Databricks strongly recommends that you have a Python virtual environment activated for each Python version that you use with Databricks Connect. Python virtual environments help to make sure that you are using the correct versions of Python and Databricks Connect together. For more information about these tools and how to activate them, see venv or Poetry.

Install the Databricks Connect client

This section describes how to install the Databricks Connect client with venv or Poetry.

note

If you already have the Databricks extension for Visual Studio Code installed, you can install Databricks Connect for Databricks Runtime 13.3 LTS and above using the extension. See Debug code using Databricks Connect for the Databricks extension for Visual Studio Code.

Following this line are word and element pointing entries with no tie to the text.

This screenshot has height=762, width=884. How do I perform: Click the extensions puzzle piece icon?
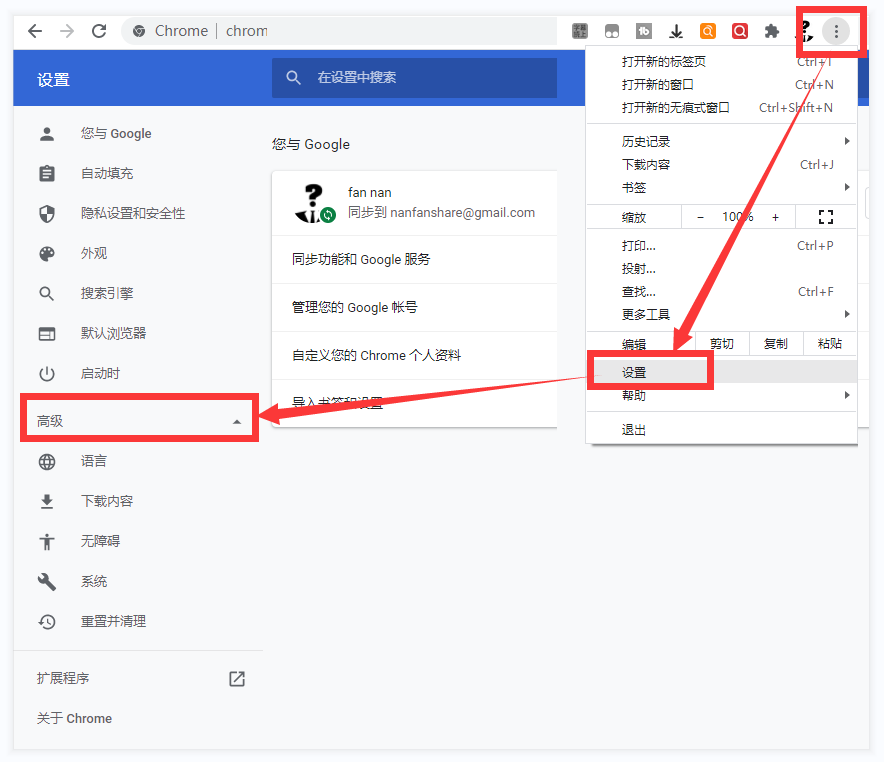[x=772, y=31]
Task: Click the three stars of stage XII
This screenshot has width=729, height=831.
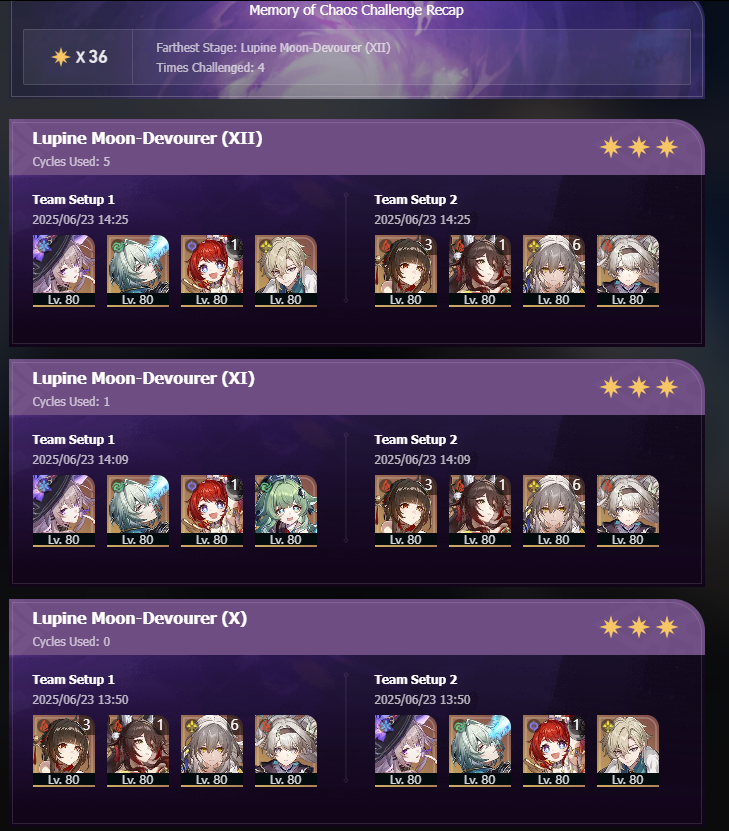Action: coord(639,147)
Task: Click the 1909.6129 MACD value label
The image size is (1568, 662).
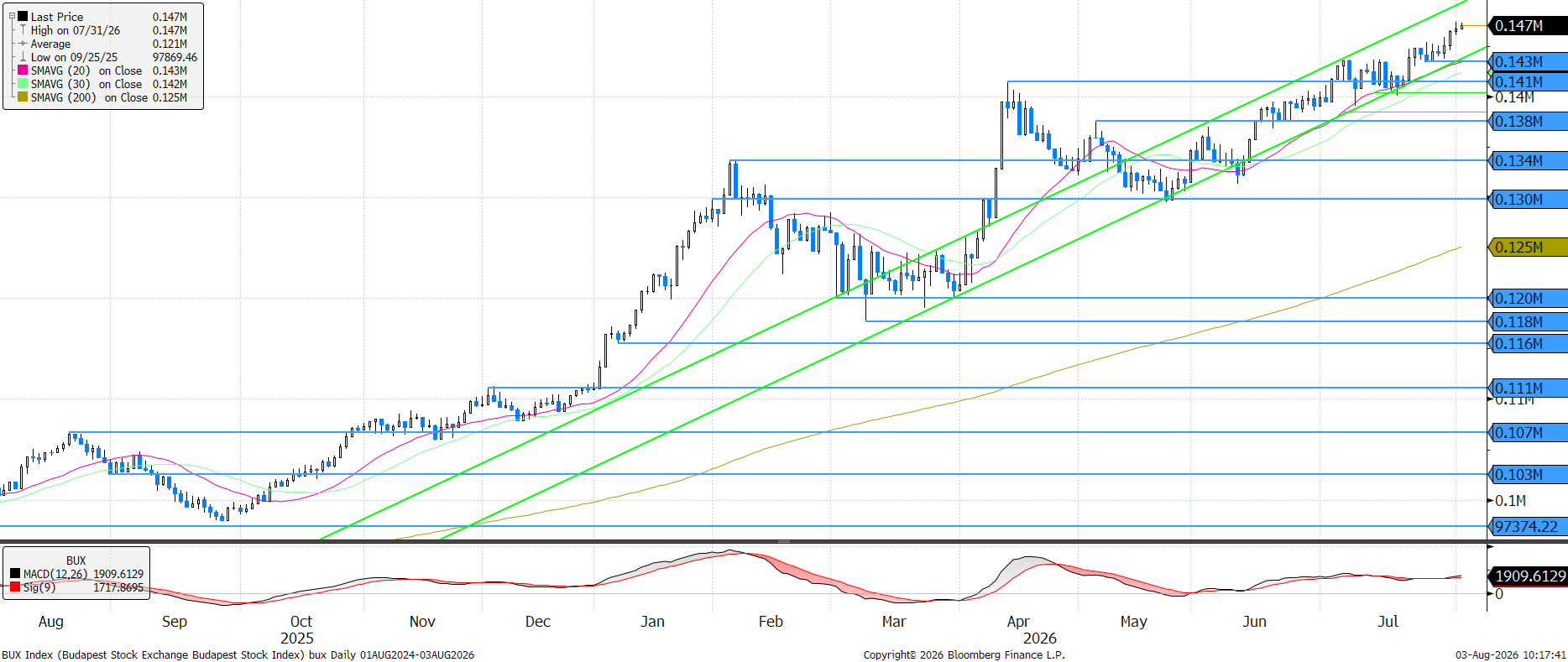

Install the Databricks Connect client with venv

  1. With your virtual environment activated, uninstall PySpark, if it is already installed, by running the uninstall command. This is required because the databricks-connect package conflicts with PySpark. For details, see Conflicting PySpark installations. To check whether PySpark is already installed, run the show command.

    Bash
    # Is PySpark already installed?
    pip3 show pyspark

    # Uninstall PySpark
    pip3 uninstall pyspark
  2. With your virtual environment still activated, install the Databricks Connect client by running the install command. Use the --upgrade option to upgrade any existing client installation to the specified version.

    Bash
    pip3 install --upgrade "databricks-connect==16.4.*"  # Or X.Y.* to match your cluster version.
    note

    Databricks recommends that you append the “dot-asterisk” notation to specify databricks-connect==X.Y.* instead of databricks-connect=X.Y, to make sure that the most recent package is installed. While this is not a requirement, it helps make sure that you can use the latest supported features for that cluster.

Install the Databricks Connect client with Poetry

  1. With your virtual environment activated, uninstall PySpark, if it is already installed, by running the remove command. This is required because the databricks-connect package conflicts with PySpark. For details, see Conflicting PySpark installations. To check whether PySpark is already installed, run the show command.

    Bash
    # Is PySpark already installed?
    poetry show pyspark

    # Uninstall PySpark
    poetry remove pyspark
  2. With your virtual environment still activated, install the Databricks Connect client by running the add command.

    Bash
    poetry add databricks-connect@~16.4  # Or X.Y to match your cluster version.
    note

    Databricks recommends that you use the “at-tilde” notation to specify databricks-connect@~16.4 instead of databricks-connect==16.4, to make sure that the most recent package is installed. While this is not a requirement, it helps make sure that you can use the latest supported features for that cluster.